The Recovery Manager will direct coordination, restoration, and communication activities. This manager makes command decisions as related to the disaster within the scope of the area, and is essentially in charge of the disaster recovery. S/he works with other staff and/or outside vendors to restore computers, or other technical systems, to a functionality needed for the area to operate, at a minimum, its critical services. S/he also handles communication with departmental staff and outside entities.
Equipment and Data Protection
Servers and storage devices are configured to automatically switch to another server or storage devices in the case of failure. If the disaster is caused by water, the designated staff will verify that the operations of the affected server or storage device have automatically moved to other equipment.

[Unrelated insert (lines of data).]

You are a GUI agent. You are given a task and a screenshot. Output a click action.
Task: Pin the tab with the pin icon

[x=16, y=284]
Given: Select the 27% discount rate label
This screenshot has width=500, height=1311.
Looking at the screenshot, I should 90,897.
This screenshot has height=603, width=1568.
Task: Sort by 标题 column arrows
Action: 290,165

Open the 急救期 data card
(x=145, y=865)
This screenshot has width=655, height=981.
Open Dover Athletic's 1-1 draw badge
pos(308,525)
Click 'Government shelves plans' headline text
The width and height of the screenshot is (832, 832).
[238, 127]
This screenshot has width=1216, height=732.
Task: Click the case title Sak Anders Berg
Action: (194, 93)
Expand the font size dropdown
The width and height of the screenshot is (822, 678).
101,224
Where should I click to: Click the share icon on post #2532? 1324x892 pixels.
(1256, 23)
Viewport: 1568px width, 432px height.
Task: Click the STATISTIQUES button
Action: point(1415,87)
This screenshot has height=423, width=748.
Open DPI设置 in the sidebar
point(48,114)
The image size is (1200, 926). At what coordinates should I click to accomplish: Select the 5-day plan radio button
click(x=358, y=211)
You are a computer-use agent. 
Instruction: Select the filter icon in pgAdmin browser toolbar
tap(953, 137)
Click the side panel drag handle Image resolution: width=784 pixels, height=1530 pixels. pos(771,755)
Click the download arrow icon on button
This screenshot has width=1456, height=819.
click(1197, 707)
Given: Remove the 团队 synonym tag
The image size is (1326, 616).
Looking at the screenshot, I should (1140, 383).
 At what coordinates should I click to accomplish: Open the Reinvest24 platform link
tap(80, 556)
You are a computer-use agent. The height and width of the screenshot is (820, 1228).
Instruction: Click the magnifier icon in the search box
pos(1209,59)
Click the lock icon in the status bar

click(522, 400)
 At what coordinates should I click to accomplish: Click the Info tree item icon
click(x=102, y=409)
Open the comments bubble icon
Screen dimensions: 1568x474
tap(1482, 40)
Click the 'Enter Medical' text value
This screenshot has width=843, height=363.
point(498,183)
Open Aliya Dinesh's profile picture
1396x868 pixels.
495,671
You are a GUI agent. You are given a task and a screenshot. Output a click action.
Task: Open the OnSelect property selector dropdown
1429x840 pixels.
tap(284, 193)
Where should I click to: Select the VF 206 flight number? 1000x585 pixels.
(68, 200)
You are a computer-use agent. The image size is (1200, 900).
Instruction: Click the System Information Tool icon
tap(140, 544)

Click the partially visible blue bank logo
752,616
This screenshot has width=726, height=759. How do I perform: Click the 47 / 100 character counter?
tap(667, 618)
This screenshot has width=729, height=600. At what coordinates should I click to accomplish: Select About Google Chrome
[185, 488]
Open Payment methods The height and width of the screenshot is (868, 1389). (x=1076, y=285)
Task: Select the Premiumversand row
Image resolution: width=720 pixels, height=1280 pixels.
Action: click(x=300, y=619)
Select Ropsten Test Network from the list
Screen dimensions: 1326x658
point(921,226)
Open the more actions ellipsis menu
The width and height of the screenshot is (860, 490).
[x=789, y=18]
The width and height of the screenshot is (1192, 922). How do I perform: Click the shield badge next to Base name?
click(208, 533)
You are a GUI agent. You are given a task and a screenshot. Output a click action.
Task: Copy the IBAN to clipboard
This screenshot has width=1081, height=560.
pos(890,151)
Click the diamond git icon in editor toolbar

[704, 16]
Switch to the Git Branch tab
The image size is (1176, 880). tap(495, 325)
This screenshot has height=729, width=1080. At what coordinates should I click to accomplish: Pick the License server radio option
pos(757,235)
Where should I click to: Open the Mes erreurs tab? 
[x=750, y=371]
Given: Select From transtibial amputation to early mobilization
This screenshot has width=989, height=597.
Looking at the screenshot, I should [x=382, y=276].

Data are protected by the security protections and back up policy described in the “Prevention” section above.
The Recovery Manager or designate should evaluate damage to the computing equipment, structure, electrical system, air conditioning, and building network. One part of a damage assessment is specifying what equipment must be replaced and in what order replacements will be done. Estimates of repair time should include ordering, shipping, installation, and testing time. After the assessment, the Recovery Manager should estimate and communicate when computing functions are likely to return to normal.
The Recovery Manager is responsible for evaluating the necessity of purchasing replacement equipment. The Purchasing Department at the UI will determine the best source for the quick acquisition of hardware and other equipment.
The servers and data storage devices are configured to automatically recover from errors. Should manual intervention be required, the process is known by several from the sysadmin staff and documentation is kept in the Server Room Operations Manual.
These documents include information on servers, storage devices, software, customers and services, and operating information relevant to the Engineering Computer Network.
Server Room Operations Manual
Backup and Recovery Policy (to be reviewed)
* Disaster recovery site in ERF does not have a diesel generator.